Prove that a left semi-simple ring $R$ is both left noetherian and left-artinian.
I am following the proof given in pg 27,A first course in non-commutative rings (T.Y.Lam). Its strategy is to show that R has a finite composition series from which the result will follow.
It starts out by observing :-
$R=\bigoplus_{i \in I} I_{i}$ where each $I_{i}$ is simple and hence a minimal left ideal in $R$. Then it says that $1$ belongs to $R$,hence it is easily seen to be FINITE direct sum. I am not able to figure out this easy part.
An infinite direct sum of nonzero modules is never finitely generated. Since $R$, as a left module over itself, is finitely generated, the result follows.

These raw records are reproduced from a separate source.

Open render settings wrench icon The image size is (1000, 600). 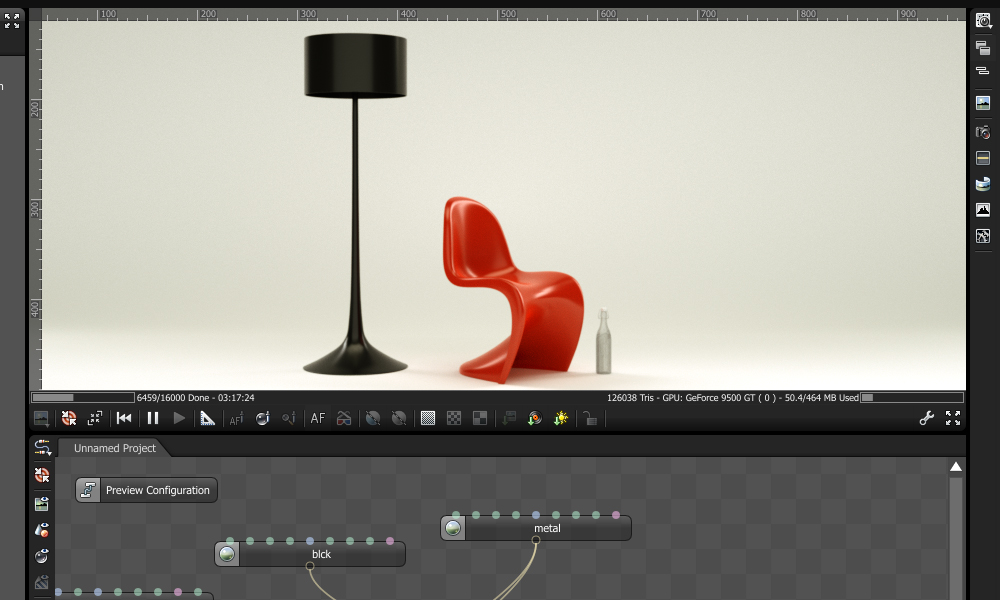[x=927, y=418]
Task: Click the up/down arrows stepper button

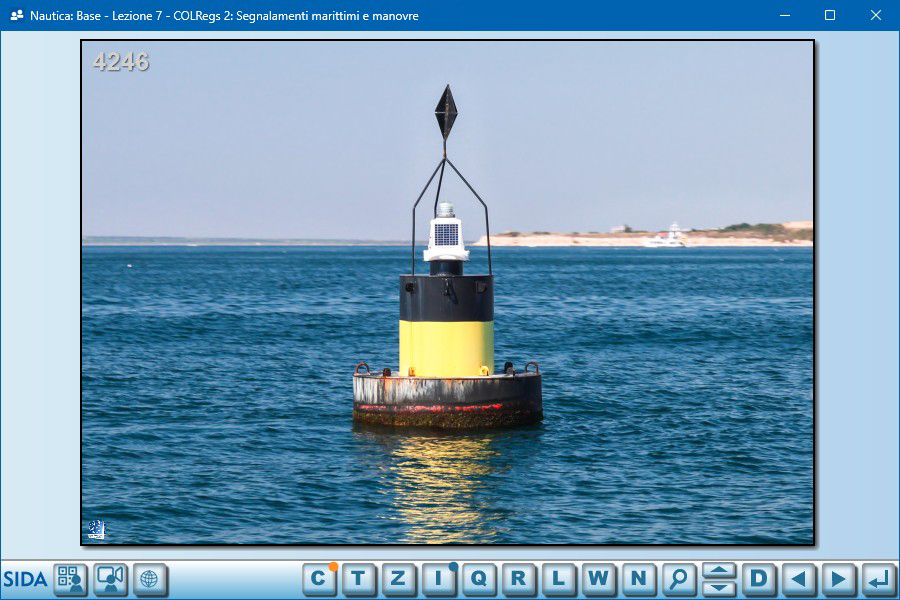Action: click(718, 578)
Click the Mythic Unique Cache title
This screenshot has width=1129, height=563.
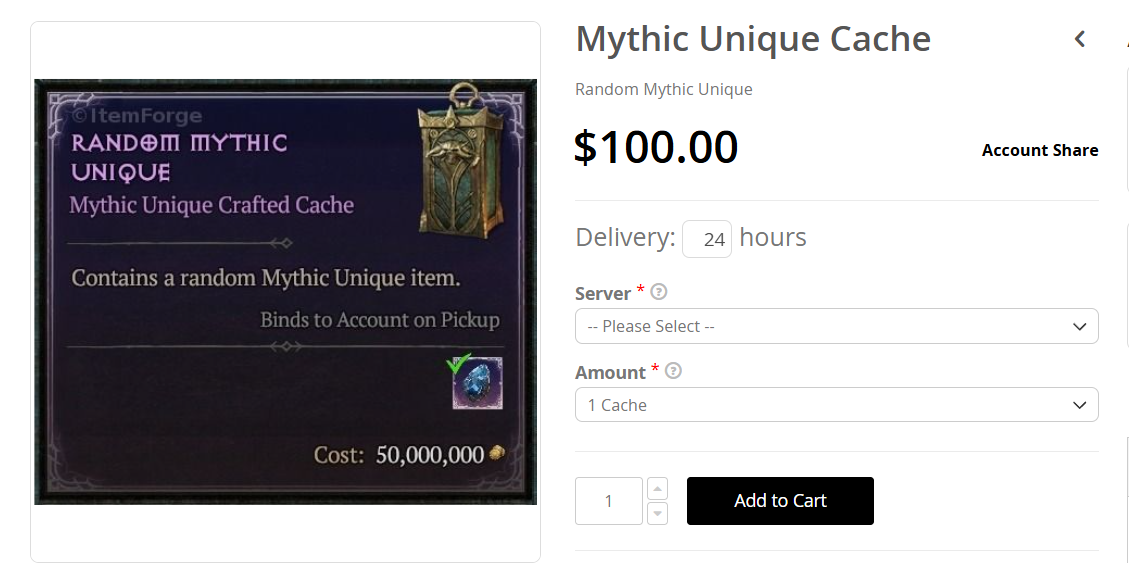tap(753, 39)
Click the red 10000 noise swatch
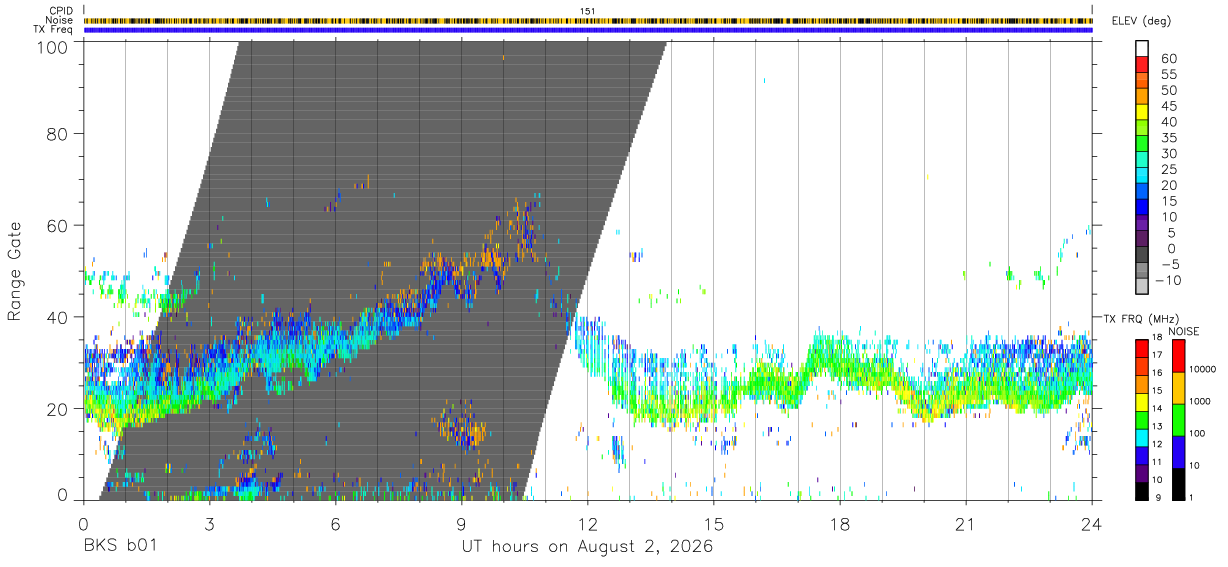The width and height of the screenshot is (1228, 567). [x=1176, y=355]
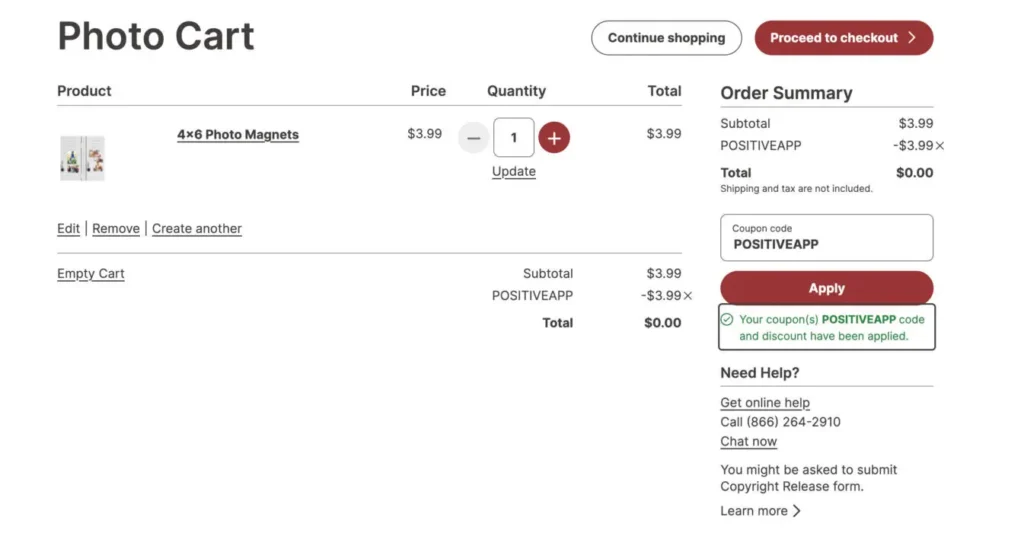
Task: Apply the coupon code
Action: point(827,288)
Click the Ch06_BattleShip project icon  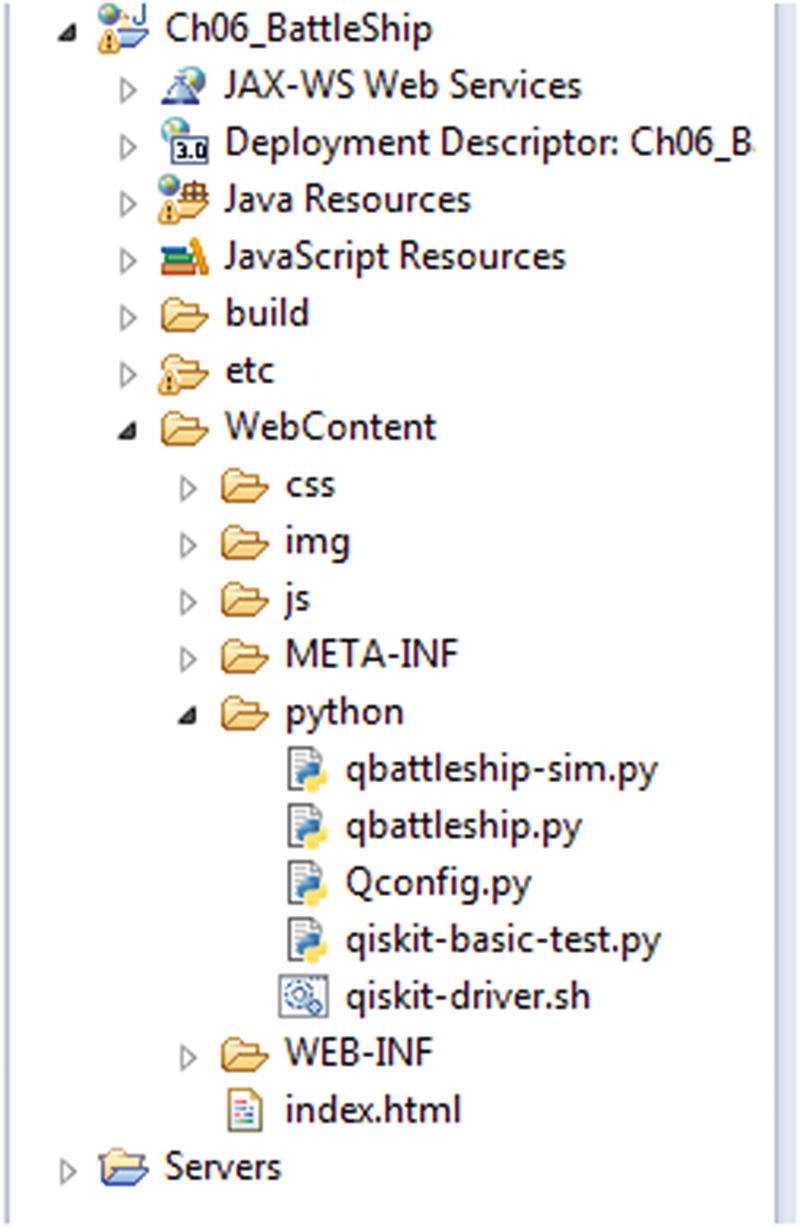pos(120,27)
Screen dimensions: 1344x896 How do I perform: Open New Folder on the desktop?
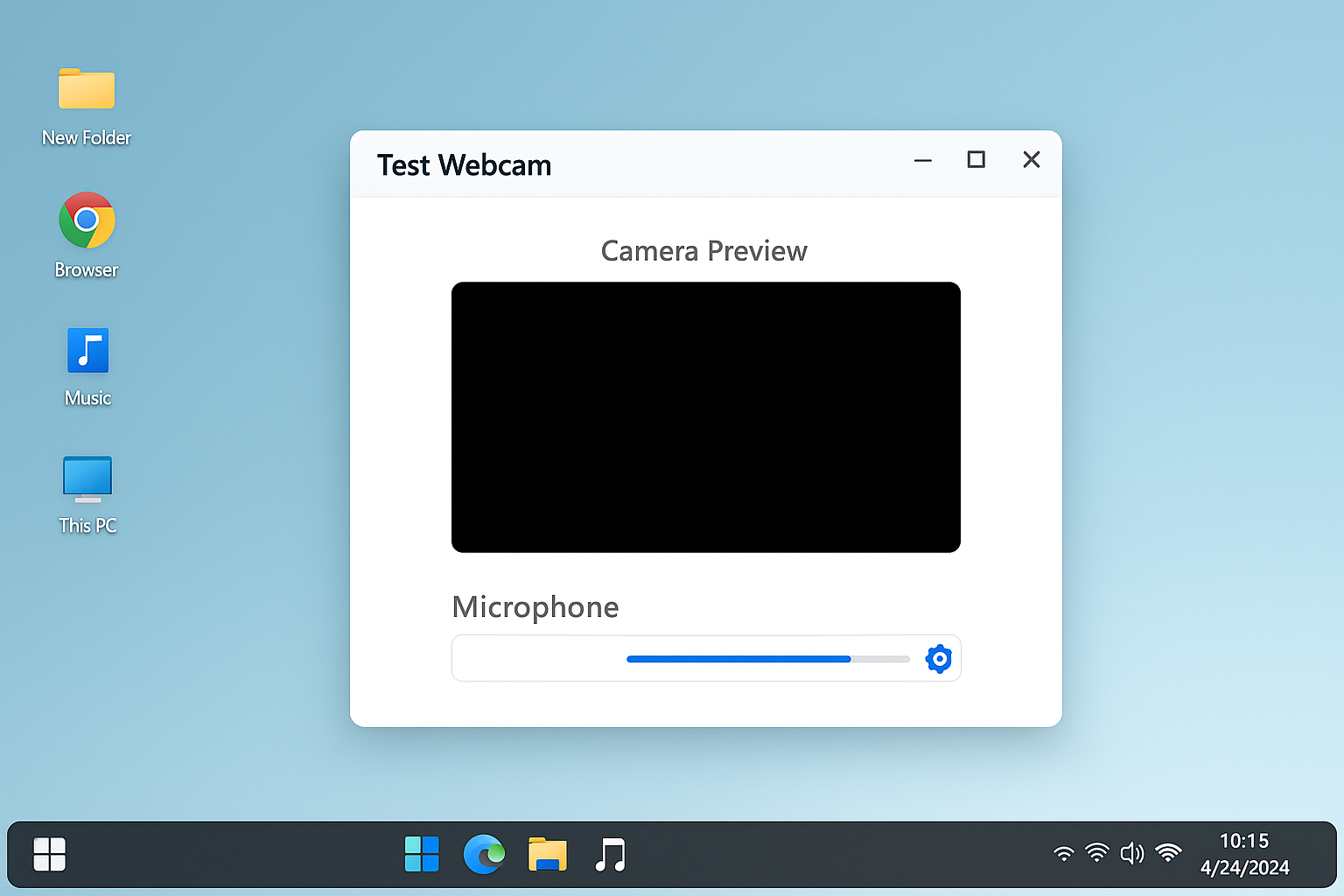click(86, 88)
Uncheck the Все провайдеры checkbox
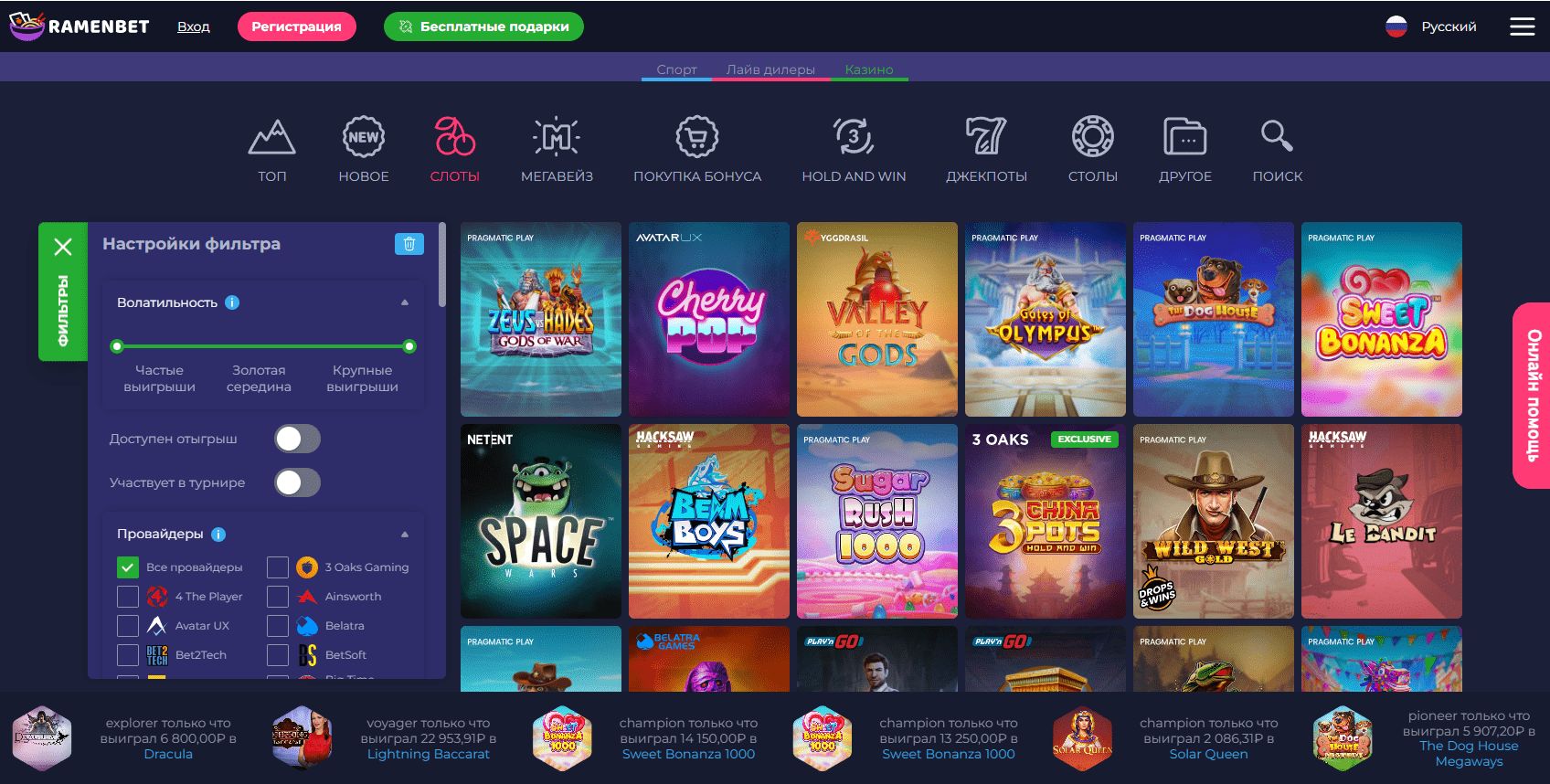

However, in this case it's even easier: you can write $1=\sum_{\lambda\in\Lambda}x_\lambda$, with $x_\lambda\in I_\lambda$ (I changed slightly the notation, with $\Lambda$ as index set) and all but a finite number of $x_\lambda$ different from $0$. Then, for $r\in R$, $$ r=r1=\sum_{\lambda\in\Lambda}rx_\lambda $$ which shows that $r\in\bigoplus_{\lambda\in\Lambda_0}I_\lambda$, where $\Lambda_0=\{\lambda\in\Lambda:x_\lambda\ne0\}$.
Thus $\bigoplus_{\lambda\in\Lambda}I_\lambda\subseteq\bigoplus_{\lambda\in\Lambda_0}I_\lambda$ and we are done.